Core Graphics Context, represented by the CGContext class, defines the where. You tell the context what drawing operations to do. There are CGContexts for drawing to bit-mapped images, drawing to PDF files and, most commonly, drawing directly into a UIView.

In this painting analogy, the Core Graphics Context represents the painter’s canvas.

Core Graphics Contexts are State Machines. When you set, say, a fill color, you set it for the entire canvas. And any shape you draw will have the same fill color until you change it.

Each UIView has its own Core Graphics Context. To draw the contents of a UIView using Core Graphics, you must write your drawing code within draw(_:) of the view. This is because iOS sets up the correct CGContext for drawing into a view immediately before calling draw(_:).

Now that you understand the basics of how to use Core Graphics within UIKit, it’s time to update your app!

Drawing Rectangles

To get started, create a view file by selecting New ▸ File… from the File menu. Select Cocoa Touch Class, click Next and then set the class name to StarshipListCellBackground. Make it a subclass of UIView, then create the class file. Add the following code to your new class:

override func draw(_ rect: CGRect) {
  // 1
  guard let context = UIGraphicsGetCurrentContext() else {
    return
  }
  // 2  
  context.setFillColor(UIColor.yellow.cgColor)
  // 3
  context.fill(bounds)
}

Breaking this down line by line:

  1. First, you get the current CGContext for this UIView instance, using UIGraphicsGetCurrentContext(). Remember, iOS set this up for you automatically before calling draw(_:). If you can’t get the context for any reason, you return early from the method.
  2. Then, you set the fill color on the context itself.
  3. Finally, you tell it to fill the bounds of the view.

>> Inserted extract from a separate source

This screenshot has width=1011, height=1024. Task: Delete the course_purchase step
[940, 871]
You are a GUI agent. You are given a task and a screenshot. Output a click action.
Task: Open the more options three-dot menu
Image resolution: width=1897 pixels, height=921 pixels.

As you can see, the Core Graphics API doesn’t contain a method for directly drawing a shape filled with a color. Instead, a bit like adding paint to a particular brush, you set a color as a state of CGContext and then tell the context what to paint with that color separately.

You also might have also noticed that when you called setFillColor(_:) on the context, you didn’t provide a standard UIColor. Instead, you must use a CGColor, which is the fundamental data type Core Graphics uses internally to represent colors. It’s super easy to convert a UIColor to a CGColor by just accessing the cgColor property of any UIColor.